Ülke öyle bir hale geldi ki, biz gazeteciler, “Yapılan insanlığı” haber yapmak zorunda kalıyoruz.

Ülke öyle bir hale geldi ki, biz gazeteciler, “Yapılan insanlığı” haber yapmak zorunda kalıyoruz.
.
Halbuki yapılması gereken, doğal olan bir olay haber oluyorsa o ülkede bir problem var demektir.
.
O ülke hele Müslüman bir ülkeyse, bu olayın “Bahsi” bile olmaması gerek.
.
Hepiniz bilirsiniz.
Gazeteciliğin altın kuralı şudur;
“Köpek adamı ısırırsa haber olmaz ancak adam köpeği ısırırsa haberdir…”
.
Dünya Barış Günü’nde olay Elazığ’da geçmiş.

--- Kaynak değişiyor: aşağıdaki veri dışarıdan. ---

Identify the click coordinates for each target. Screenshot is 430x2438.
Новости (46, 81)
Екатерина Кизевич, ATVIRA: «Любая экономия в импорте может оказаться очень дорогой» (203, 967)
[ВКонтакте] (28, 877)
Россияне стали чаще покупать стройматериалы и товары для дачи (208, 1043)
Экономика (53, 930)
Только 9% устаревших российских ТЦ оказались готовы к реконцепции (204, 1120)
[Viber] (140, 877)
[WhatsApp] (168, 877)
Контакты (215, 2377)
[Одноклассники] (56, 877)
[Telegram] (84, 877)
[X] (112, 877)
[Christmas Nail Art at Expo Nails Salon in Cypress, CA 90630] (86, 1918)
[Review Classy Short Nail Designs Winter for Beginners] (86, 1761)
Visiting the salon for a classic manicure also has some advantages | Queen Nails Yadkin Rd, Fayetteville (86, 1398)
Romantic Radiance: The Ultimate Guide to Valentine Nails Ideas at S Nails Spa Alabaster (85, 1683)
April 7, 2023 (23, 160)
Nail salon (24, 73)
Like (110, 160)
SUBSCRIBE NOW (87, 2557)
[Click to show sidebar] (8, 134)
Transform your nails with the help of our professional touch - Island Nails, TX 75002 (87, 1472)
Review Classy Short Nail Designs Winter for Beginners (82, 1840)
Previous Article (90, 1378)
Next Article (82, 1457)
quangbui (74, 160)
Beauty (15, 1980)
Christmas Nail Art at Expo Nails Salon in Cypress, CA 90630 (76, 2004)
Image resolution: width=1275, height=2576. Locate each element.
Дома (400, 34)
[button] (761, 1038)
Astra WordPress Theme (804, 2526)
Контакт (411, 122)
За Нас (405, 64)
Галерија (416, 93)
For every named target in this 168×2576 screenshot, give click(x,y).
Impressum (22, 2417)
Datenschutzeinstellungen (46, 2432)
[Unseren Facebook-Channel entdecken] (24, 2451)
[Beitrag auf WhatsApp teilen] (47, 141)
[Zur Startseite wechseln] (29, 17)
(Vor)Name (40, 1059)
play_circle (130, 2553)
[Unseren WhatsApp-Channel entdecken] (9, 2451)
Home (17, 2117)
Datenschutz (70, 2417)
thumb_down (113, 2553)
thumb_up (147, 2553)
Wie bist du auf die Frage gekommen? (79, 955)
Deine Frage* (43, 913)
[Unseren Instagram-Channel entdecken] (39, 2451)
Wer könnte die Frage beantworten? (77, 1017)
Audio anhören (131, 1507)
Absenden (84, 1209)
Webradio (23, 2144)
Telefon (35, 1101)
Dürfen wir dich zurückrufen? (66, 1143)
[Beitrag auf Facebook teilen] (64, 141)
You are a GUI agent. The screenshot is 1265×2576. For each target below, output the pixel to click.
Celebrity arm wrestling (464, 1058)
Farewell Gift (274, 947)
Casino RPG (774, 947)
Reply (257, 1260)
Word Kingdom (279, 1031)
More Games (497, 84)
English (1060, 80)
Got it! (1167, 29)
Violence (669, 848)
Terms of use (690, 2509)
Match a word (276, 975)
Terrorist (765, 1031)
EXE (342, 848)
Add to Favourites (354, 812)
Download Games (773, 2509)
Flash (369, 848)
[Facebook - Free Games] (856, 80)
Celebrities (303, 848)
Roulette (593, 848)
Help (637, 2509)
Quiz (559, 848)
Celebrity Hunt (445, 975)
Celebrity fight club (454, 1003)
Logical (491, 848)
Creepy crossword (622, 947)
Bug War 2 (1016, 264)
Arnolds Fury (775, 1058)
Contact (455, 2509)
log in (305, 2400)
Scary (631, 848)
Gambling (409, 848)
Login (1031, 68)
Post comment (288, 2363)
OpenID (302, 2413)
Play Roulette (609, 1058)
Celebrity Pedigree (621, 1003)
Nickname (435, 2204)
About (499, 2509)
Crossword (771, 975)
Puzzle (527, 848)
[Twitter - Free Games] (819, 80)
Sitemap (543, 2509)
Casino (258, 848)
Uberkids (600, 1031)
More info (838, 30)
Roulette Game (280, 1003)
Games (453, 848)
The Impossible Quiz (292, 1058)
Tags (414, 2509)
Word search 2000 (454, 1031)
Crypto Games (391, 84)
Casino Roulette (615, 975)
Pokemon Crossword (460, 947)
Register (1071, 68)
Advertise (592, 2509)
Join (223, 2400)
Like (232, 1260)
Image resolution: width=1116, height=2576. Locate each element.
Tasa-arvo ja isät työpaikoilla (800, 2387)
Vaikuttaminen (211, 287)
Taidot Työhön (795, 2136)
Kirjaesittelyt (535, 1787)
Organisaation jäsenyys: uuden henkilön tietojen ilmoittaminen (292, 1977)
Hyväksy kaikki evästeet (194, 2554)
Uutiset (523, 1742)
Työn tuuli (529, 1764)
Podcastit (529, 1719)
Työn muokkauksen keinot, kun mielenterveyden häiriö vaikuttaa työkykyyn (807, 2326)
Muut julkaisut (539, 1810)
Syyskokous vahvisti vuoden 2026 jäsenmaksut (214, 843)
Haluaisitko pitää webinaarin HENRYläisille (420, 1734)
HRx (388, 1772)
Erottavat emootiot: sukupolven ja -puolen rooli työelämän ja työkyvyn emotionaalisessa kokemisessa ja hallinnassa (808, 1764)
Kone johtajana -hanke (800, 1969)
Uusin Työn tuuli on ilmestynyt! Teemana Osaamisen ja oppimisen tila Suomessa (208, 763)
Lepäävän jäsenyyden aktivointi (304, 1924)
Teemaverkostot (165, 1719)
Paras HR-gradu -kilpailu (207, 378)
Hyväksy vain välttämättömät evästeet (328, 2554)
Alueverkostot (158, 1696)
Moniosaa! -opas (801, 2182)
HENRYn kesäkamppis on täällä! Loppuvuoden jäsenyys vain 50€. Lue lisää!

Adamın biri kafede oturduktan sonra arabasına binmiş.
Aaa!
Bir bakmış camına bir kâğıt sıkıştırılmış.
“Eyvah cezayı yedik!” diyerek inip, kâğıdı camdan alarak okumuş.
Kâğıtta; “Merhaba kardeşim. İstemeyerek arabanıza çarptım, masraflarınızı karşılayabilirim. Murat Berktaş” diyerek telefon numarasını bırakmış.
.
Neyse lafı uzatmayalım, telefonla haberleşip sanayide buluşmuşlar ve 2500 lira tutan tamiratın parasını Murat Bektaş ödemiş.
.
Otomobil sahibi Ömer Demir de kendisine teşekkür etmiş.
.
Neden?
“İnsanlık ölmedi” diyerek…
.
Bu olayda köpek adamı ısırmıştır.
Ama nedense haber olmuştur…
“Hangi değerleri kaybettiğimizi daha iyi anlamamız için bu olaya bakmamız yeter” diye düşünüyorum.
.
Dünya Barış Günü için de birilerine iyi bir mesaj olabilir bence…
 
***
Dünya Barış Günü çeşitli açıklamalarla, çeşitli etkinliklerle kutlanır.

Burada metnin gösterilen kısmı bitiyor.